Private investigators have nothing on fans who want to find you. They’d sneak into our hotel rooms, rip the doors from cars. I’ve no complaints. I can’t see the point in making music without them. We only have a great time on stage because of our audience. They’re an integral part of the band.
The fact I’m still here says the music industry was fair to me. But when I left Bros I suddenly lost everything. Was the way adults treated us as two kids moral? Fuck no. Now the people responsible have taken ownership, we’ll have a beer together. It’s history and we all survived it. I don’t hold grudges: they’re flawed by design.
I don’t have a clue what time I’ll go to bed, or when I’ll have dinner. It’s a nightmare for people putting my schedule together – my days are impossible to plan. I might get to bed at 5am, or be up for 7.30am.

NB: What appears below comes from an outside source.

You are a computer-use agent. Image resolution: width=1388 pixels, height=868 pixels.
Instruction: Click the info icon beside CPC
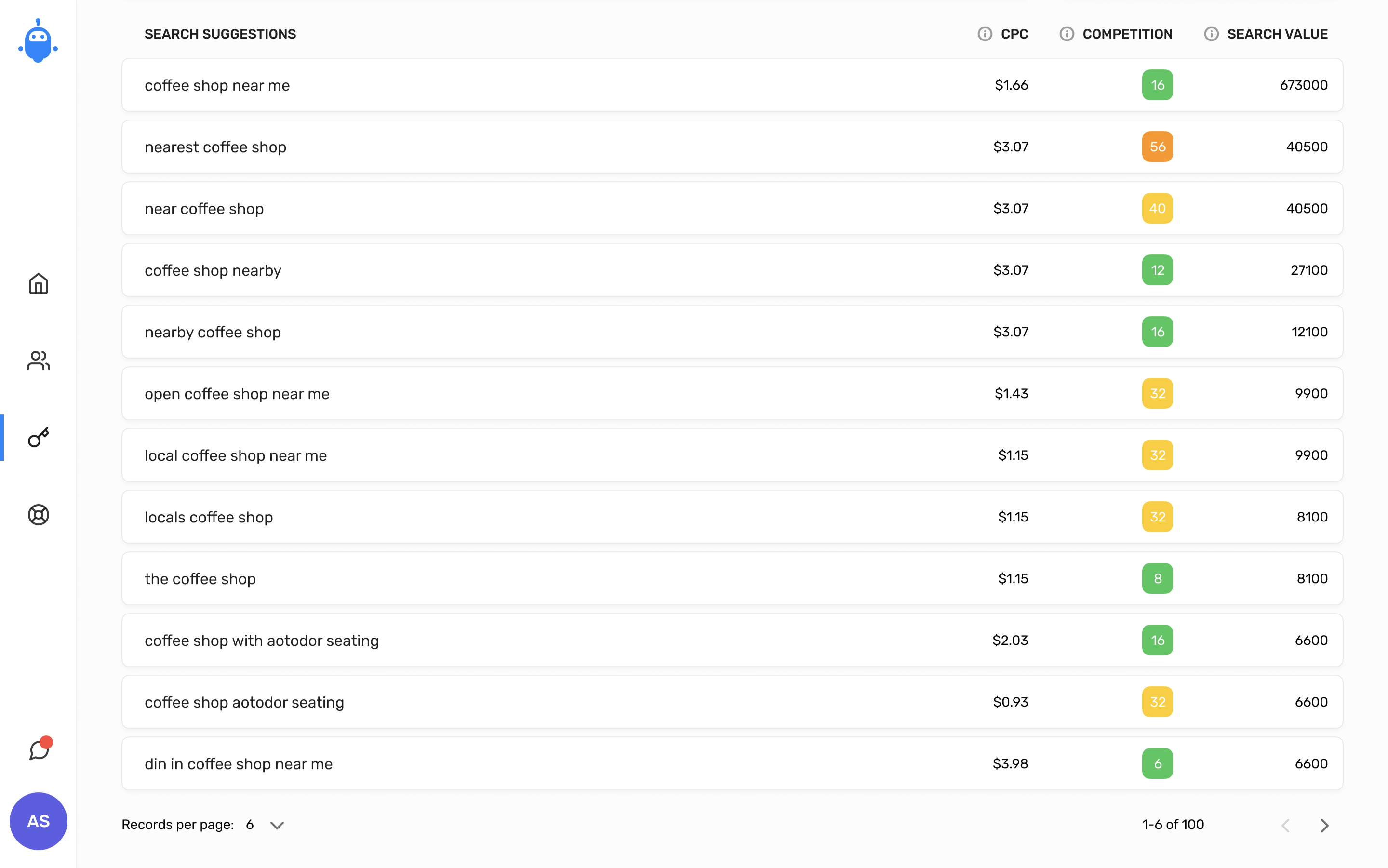pyautogui.click(x=985, y=34)
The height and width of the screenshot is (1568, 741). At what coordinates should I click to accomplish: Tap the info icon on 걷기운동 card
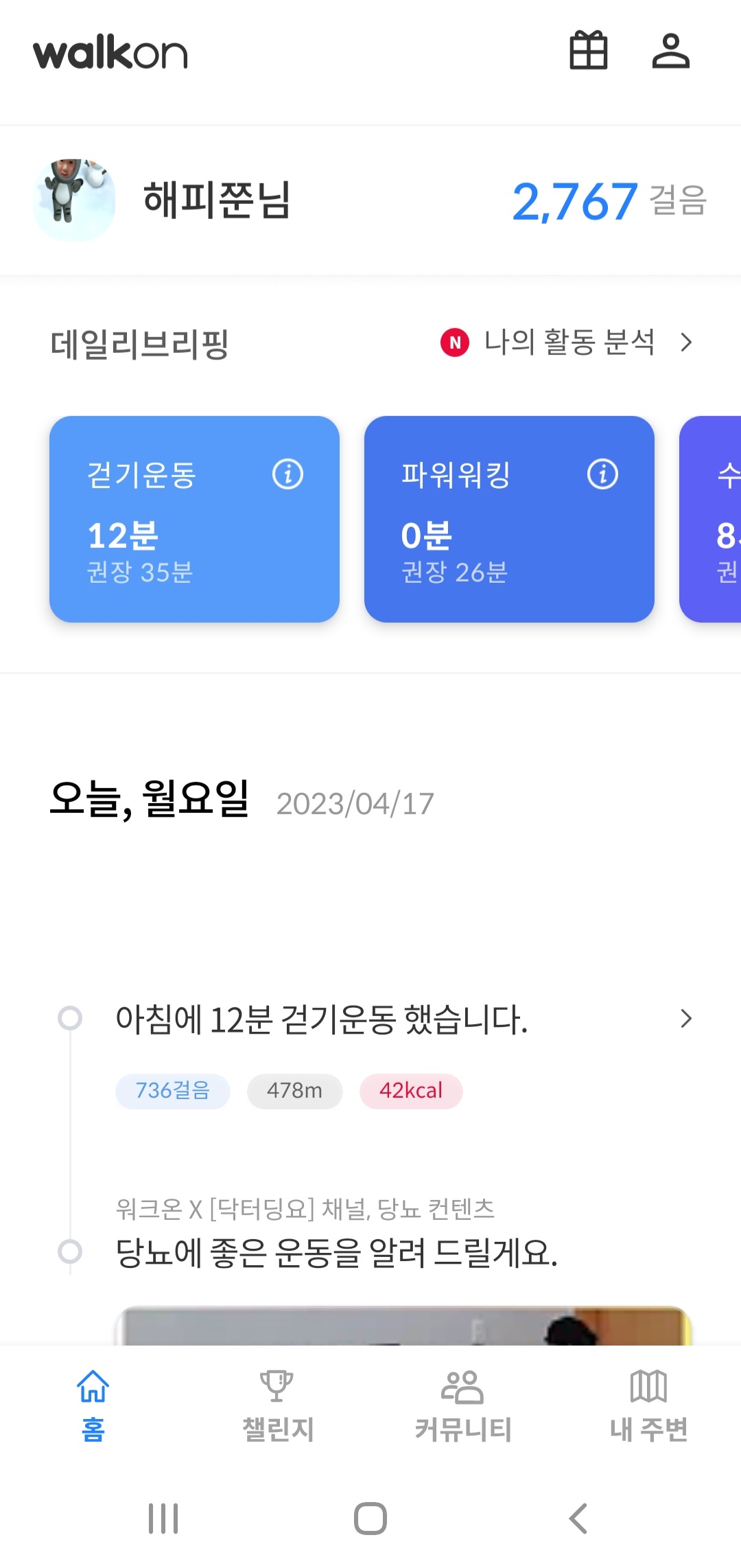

We had a desire to be seen when filming the documentary After the Screaming Stops. It was a chance to show what it takes to keep a band alive. At some points was I taken out of context to help a comedic narrative? Certainly. I’m not mad about it. I took deep breaths and grew. The result is a film I’d want to watch.
Since filming, Matt [Goss, Luke’s brother] and I have built bridges. It was a catalyst to improve our relationship and to solidify a new sound. So many people have told me it was an impetus for them to reach out to someone. Today we can finally just see each other, though it’s primarily over FaceTime now.
Meditation and prayer have soothed my grief greatly. I don’t think of death; it’s not how I see things. My mother, sister and grandfather have transcended to a better place. It’s not avoidance – one day I will, too. Faith gives me humility when I look upon my brief flicker here. It doesn’t negate the pain, but it helps me walk through it.
Getting the Lord’s Prayer tattooed down my spine took six and a half hours. When Christ was asked to pray, it’s what he offered. I wanted it on my body, too. It’s words tell us to stay away from the places that hurt us, guiding us to betterment. I’m comforted knowing it’s there.
Looking fearlessly at your mistakes, flaws and weaknesses is a great way to relinquish their control of you. Solitude gives me space to paint, record and write. Going through a divorce after 32 years of marriage provided me space to contemplate the future and to really question who I am. What do I want from the future? Who is it that I really am? I’ve been asking myself the same bloody things since I was six.